Single by Obie Trice

from the album Cheers
- Released: August 12, 2003
- Recorded: 2003: 54 Sound in Detroit, Michigan
- Genre: Hip-hop
- Length: 3:47
- Label: Shady; Interscope;
- Songwriters: Obie Trice; Marshall Mathers; Luis Resto; Steve King; Anne Dudley; Malcolm McLaren; Trevor Horn;
- Producers: Eminem; Luis Resto (add.);

Obie Trice singles chronology
| "Rap Name" (2002) | "Got Some Teeth" (2003) | "Shit Hits the Fan" (2003) |

= Got Some Teeth =

2003 single by Obie Trice

"Got Some Teeth" is the first single from American rapper Obie Trice's 2003 debut solo studio album, Cheers. The song was used as the theme song for the character "Compton-Ass Terry" in the TV show Viva la Bam on MTV. "Got Some Teeth" peaked at number 54 on the Billboard Hot 100. Outside of the United States, "Got Some Teeth" peaked within the top ten of the charts in Belgium (Flanders), Denmark, Ireland, New Zealand, and the United Kingdom.

==Background==
The song details Obie's various encounters with women in a bar. In the first verse he meets "Veronica", and invites her to Cheers and then offers her sex and various acts outside of the bar. In the second verse, Trice is enticed to approach "Karen", but doesn't due to her having a venereal disease and many children with various men. She still confronts him for a one-night stand because she doesn't want to go home to another night of masturbation, Trice agrees saying that he wouldn't want to head home with a woman who has implants. He leaves the bar to find a group of women making fun of him until he opens fire on them via a gun he had hidden in the trunk of his car. In the last verse the bar is filled with obese women and Trice feels out of place because he has a "big-girl disorder". He leaves to find another bar with thinner women and exclaims "Lean Cuisine wouldn't hurt much". The chorus details Trice's hopes of waking up after a one-night stand to a woman without fake teeth, portrayed in the video as dentures.

==Music video==
The music video for the song features Eminem as a bartender, "disguised" with a moustache, and Kuniva of D12 dressed as his alter ego, Rondell Beene, as another bartender, saving Obie and Kon Artis from a fat girl. The host of game show "Dream Date" in the video, which is intended to be a spoof on the television reality show "Blind Date", is played by actor Matt Sawyer, who uses his real name as the character.

==Track listing==
- CD single

- Notes
- signifies an additional producer.
- signifies a co-producer.

| No. | Title | Writer(s) | Producer(s) | Length |
|---|---|---|---|---|
| 1. | "Got Some Teeth" | Obie Trice; Marshall Mathers; Luis Resto; Steve King; Anne Dudley; Malcolm McLaren; Trevor Horn; | Eminem; Luis Resto^{[a]}; | 3:47 |
| 2. | "Shit Hits the Fan" (featuring Dr. Dre and Eminem) | Trice; Mathers; Andre Young; Mike Elizondo; | Dr. Dre; Mike Elizondo^{[b]}; | 4:55 |
| 3. | "Love Me" (Eminem, Obie Trice and 50 Cent) | Mathers; Trice; Curtis Jackson; Resto; Steve King; | Eminem; Resto^{[a]}; | 3:50 |
| 4. | "Got Some Teeth" (music video) |  |  | 4:00 |
| Total length: |  |  |  | 16:32 |

==Chart performance==
"Got Some Teeth" peaked at number 54 on the Billboard Hot 100.

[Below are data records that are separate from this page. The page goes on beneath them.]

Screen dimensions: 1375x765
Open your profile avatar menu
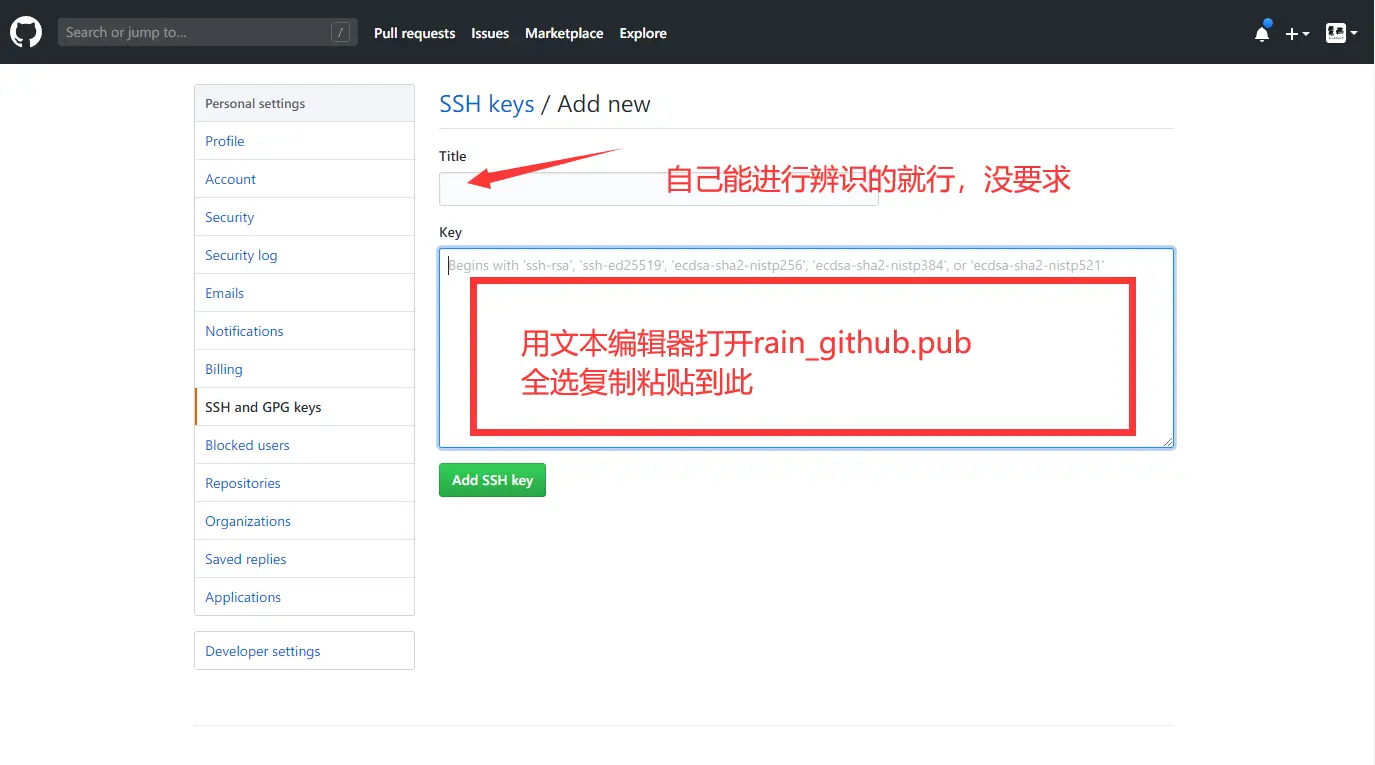1334,32
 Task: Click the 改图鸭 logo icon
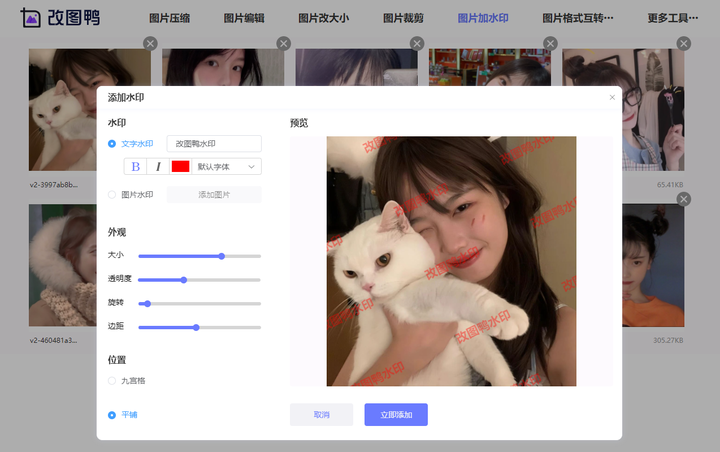(30, 18)
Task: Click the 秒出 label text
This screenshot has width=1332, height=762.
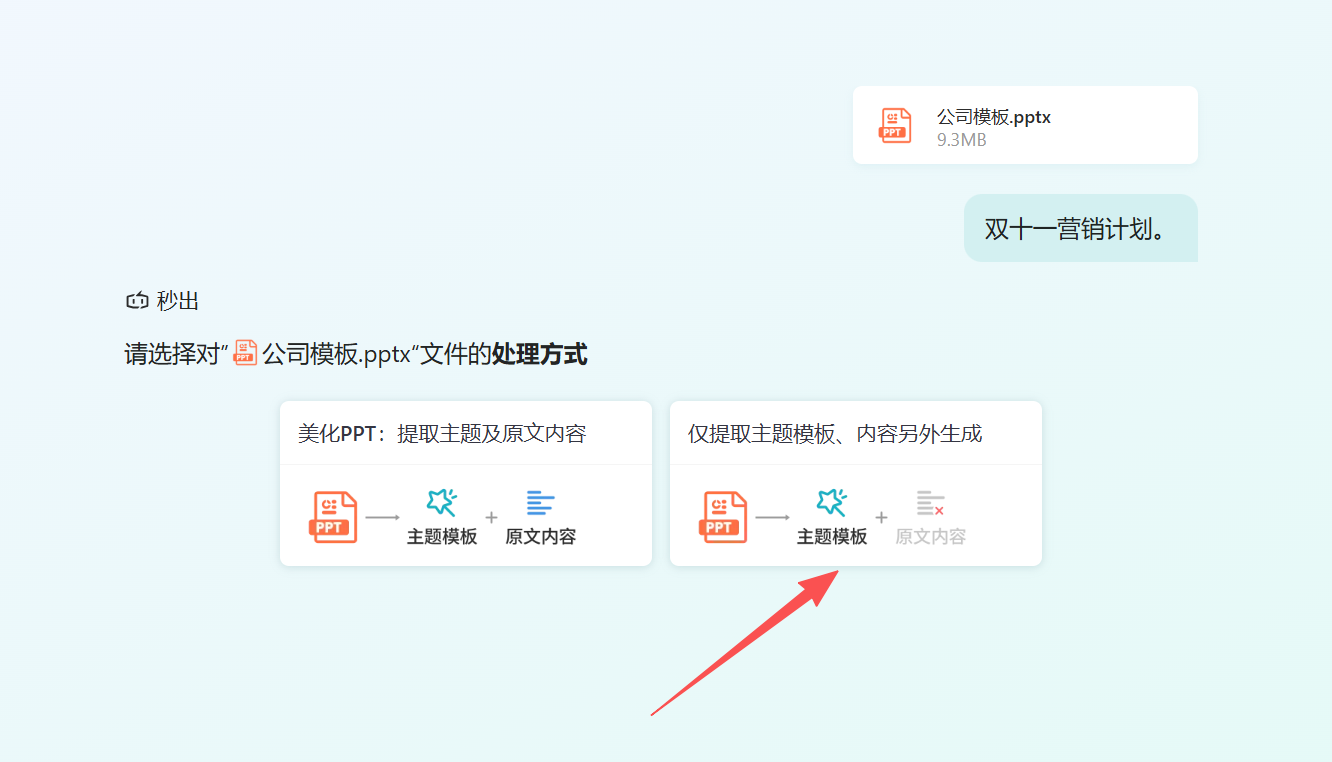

In the United Kingdom, the song debuted and peaked at number eight on the UK Singles Chart on October 26, 2003.

===Weekly charts===

| Chart (2003) | Peak position |
|---|---|
| Australia (ARIA) | 15 |
| Australian Urban (ARIA) | 5 |
| Belgium (Ultratip Bubbling Under Flanders) | 3 |
| Denmark (Tracklisten) | 8 |
| Ireland (IRMA) | 10 |
| Italy (FIMI) | 47 |
| Netherlands (Dutch Top 40) | 17 |
| Netherlands (Single Top 100) | 32 |
| New Zealand (Recorded Music NZ) | 8 |
| Scotland Singles (OCC) | 14 |
| UK Hip Hop/R&B (OCC) | 5 |
| UK Singles (OCC) | 8 |
| US Billboard Hot 100 | 54 |
| US Hot R&B/Hip-Hop Songs (Billboard) | 33 |
| US Hot Rap Songs (Billboard) | 12 |
| US Rhythmic Airplay (Billboard) | 12 |

===Year-end charts===

| Chart (2003) | Position |
|---|---|
| UK Singles (OCC) | 165 |
| UK Urban (Music Week) | 23 |

==Certifications==

| Region | Certification | Certified units/sales |
| Australia (ARIA) | Gold | 35,000^{^} |
^{^} Shipments figures based on certification alone.